## THE TASK
Print the listing exactly as it stands, and skip any pictures in it.

[Opening EXTRACTED INFORMATION section]

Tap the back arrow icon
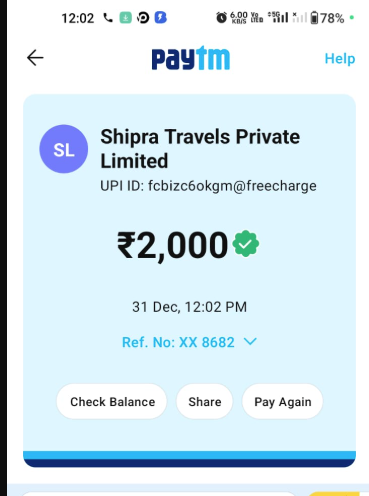 pos(35,58)
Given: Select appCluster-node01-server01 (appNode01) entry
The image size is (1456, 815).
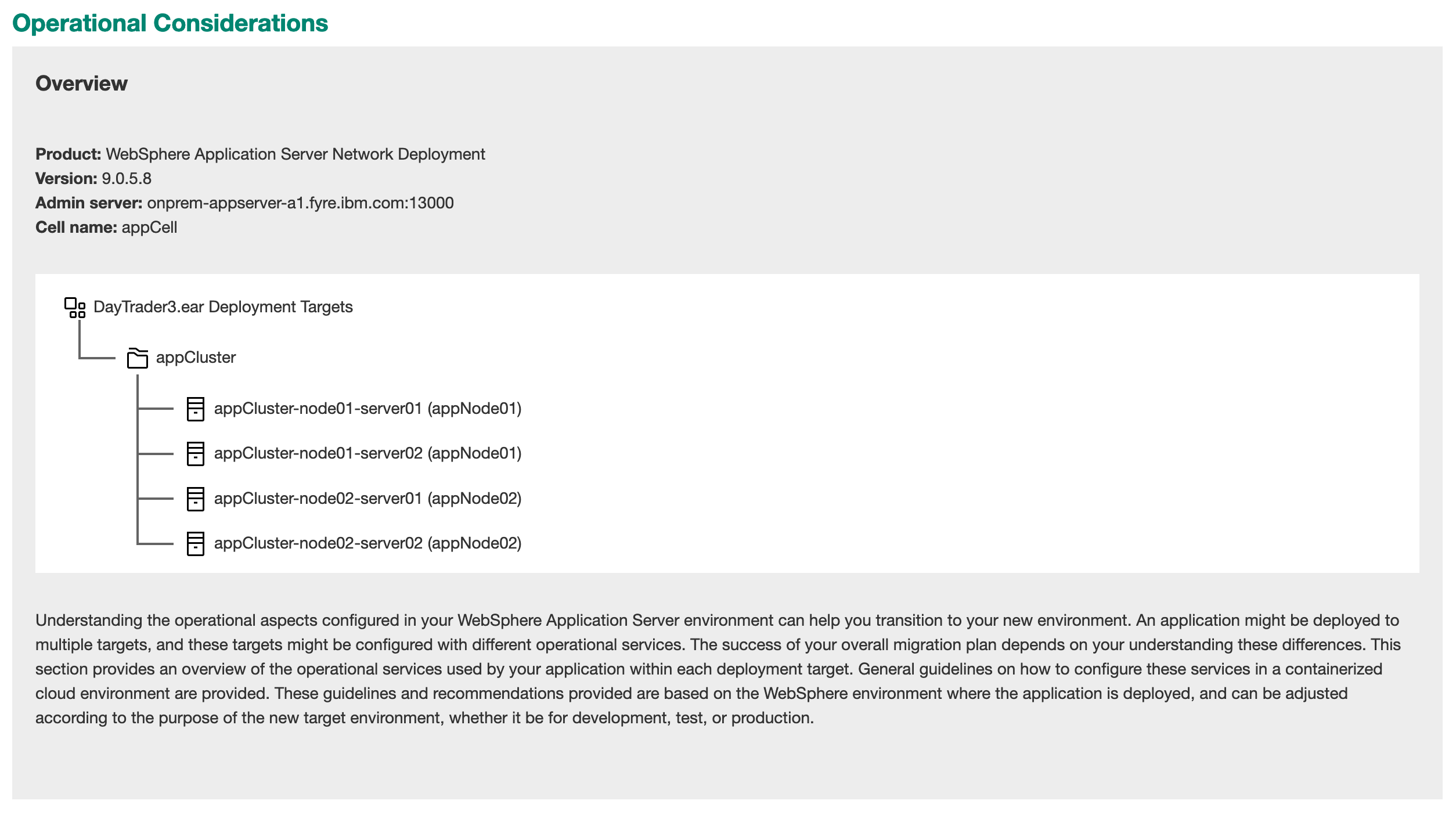Looking at the screenshot, I should coord(367,409).
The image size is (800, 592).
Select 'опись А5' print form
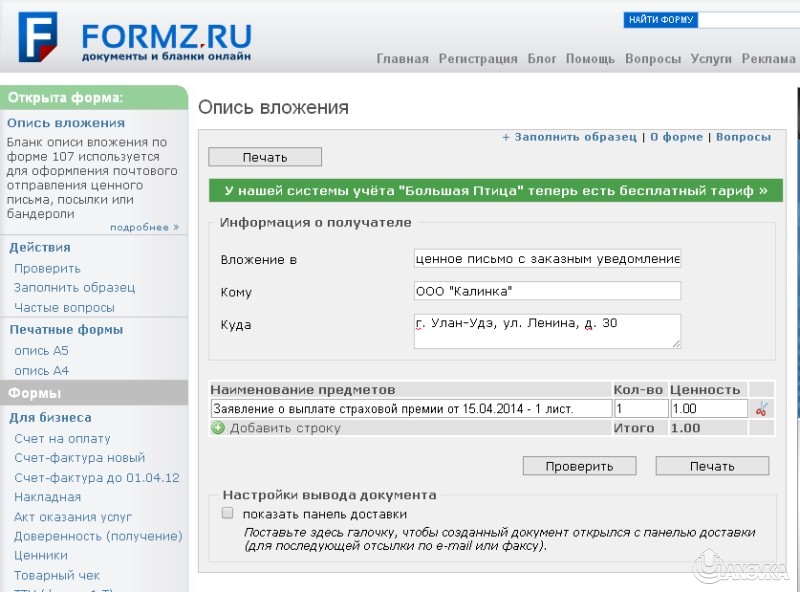[41, 351]
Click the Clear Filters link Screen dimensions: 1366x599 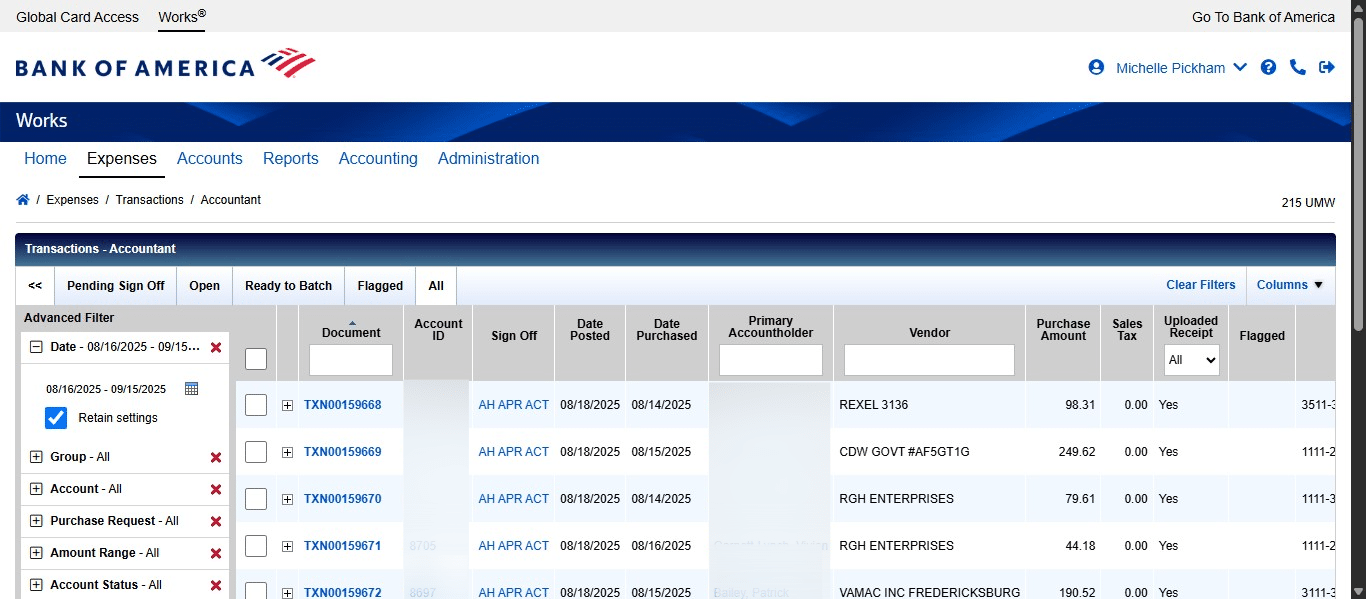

[Closing EXTRACTED INFORMATION section]

## TASK RESULT
Tap the back arrow icon
 pos(35,58)
Given: Select appCluster-node01-server01 (appNode01) entry
The image size is (1456, 815).
Looking at the screenshot, I should coord(367,409).
The image size is (800, 592).
Select 'опись А5' print form
[41, 351]
Click the Clear Filters link Screen dimensions: 1366x599 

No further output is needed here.